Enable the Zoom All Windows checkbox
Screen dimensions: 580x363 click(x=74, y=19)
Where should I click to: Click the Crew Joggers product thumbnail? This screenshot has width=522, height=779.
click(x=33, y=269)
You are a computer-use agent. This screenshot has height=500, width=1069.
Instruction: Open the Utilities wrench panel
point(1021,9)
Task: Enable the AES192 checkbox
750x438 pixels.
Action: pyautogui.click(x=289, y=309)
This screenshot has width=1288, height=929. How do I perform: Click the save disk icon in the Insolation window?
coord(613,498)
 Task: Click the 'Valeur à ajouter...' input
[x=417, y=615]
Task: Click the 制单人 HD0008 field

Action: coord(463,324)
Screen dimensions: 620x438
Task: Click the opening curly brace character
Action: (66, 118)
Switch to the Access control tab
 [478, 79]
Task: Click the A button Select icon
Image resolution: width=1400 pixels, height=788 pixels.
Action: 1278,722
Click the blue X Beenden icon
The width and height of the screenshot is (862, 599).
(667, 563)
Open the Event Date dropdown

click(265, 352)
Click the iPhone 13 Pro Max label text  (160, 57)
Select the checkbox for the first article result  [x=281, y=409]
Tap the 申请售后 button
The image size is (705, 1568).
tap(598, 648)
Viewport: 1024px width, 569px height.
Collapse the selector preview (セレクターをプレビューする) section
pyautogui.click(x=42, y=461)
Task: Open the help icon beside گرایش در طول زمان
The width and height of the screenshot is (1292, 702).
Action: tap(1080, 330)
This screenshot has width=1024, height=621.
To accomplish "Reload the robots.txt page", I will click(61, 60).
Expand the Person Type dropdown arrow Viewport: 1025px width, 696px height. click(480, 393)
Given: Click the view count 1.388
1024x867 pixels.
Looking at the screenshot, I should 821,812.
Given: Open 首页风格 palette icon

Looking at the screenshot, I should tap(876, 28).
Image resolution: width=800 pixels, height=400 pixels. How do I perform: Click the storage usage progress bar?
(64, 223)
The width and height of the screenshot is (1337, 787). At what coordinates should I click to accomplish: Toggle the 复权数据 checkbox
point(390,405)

Activity: Across the data, find each line that has "Viewport" in it and copy that line.

Answer to the exercise:
Viewport: 1024px width, 569px height.
Expand the Person Type dropdown arrow Viewport: 1025px width, 696px height. click(480, 393)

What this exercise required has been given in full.